Kenteke on the beach at Old Market Square, Nottingham. |
It
was all a bit eleventh hour as applications for VR had to be in at
1700 hours on deadline day and come 1645 hours my mind was not 100%
made up. I decided to toss a coin, heads I leave, tails I stay in the
job. But then I thought, “what happens if the coin lands on tails,
how will I feel?” I would feel crushed I thought, so that was that
and I applied for VR and luckily they couldn't wait to get rid of me.
It was no secret that Mex had applied for VR as he had told
everyone, but I had not disclosed my application to a soul other than
Mex. On the day the bank told Mex and I that we could naff off he
gathered our departmental colleges around and told them that he was
off into the sunset. Then I took great delight in informing the
gathering, “and I am off too.” There was a bit of nervous
laughter before everyone realised that I was being serious. All
hands congratulated the Mex and I while privately thinking,
“b*ollocks, there was only ten in the department to start with so
now we are down to eight we are going to have to work like navvies.”
When
I worked for the bank they once dispatched me on a mission to a
branch in Nottingham but on arrival in the city on Monday I found
that the branch in Old Market Square is now a pub, imaginatively
named The Bank but we didn't go in the place as it is a bit like a JD
Wetherspoon's house but with more expensive prices.
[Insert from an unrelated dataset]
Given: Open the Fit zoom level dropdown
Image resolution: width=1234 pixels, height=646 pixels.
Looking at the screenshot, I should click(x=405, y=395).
But Old Market
Square had other treasures on offer and we hunted for them in the
fairground Pirate ship, which is a contraption of torture that swings
violently from stern to bow, high into the air, so you end up looking
directly down at the ground. It was an awful experience. It was
not the kind of activity for a queasy stomached drinker to partake in
and on more than one occasion when we were high in the air I felt
decidedly bilious and thought that I was going to vomit on my fellow
shipmates directly below me at the bow end. Fortunately my lunch
stayed where it was meant to be and it was a great relief when the
horrors of the ride were over and I could return to dry land.
We
got off the ship and went to the beach. Nottingham City Council have
deposited 250 tonnes of sand on Old Market Square to make a beach for
the kiddies to play on. Kenteke took great delight in spending the
afternoon building sand castles and making streams and tunnels in the
sand while I sat on a deck chair reading The Good Beer Guide to
research where to go for tea (or dinner if you prefer). I was
enjoying things so much that I didn't even sneak off to the beach bar
for a livener. Going somewhere to eat with Kenteke would at least
give me the opportunity to undertake a reconnaissance mission to one
of the city's decent boozers.
The Clock Inn, Shell Corner, by request of Toby In-Tents. |
But
Kenteke had other ideas as he spotted a Pizza Express on the way back
to the hotel and he wanted to go there but I studied the menu
outside and thought it was a bit pricey, especially as beer-wise they
only sold bottled Peroni lager which was ludicrously priced at
effectively £6.60 a pint. But then I remembered that the Codger had
given me a voucher for Pizza Express, buy one main meal get one free.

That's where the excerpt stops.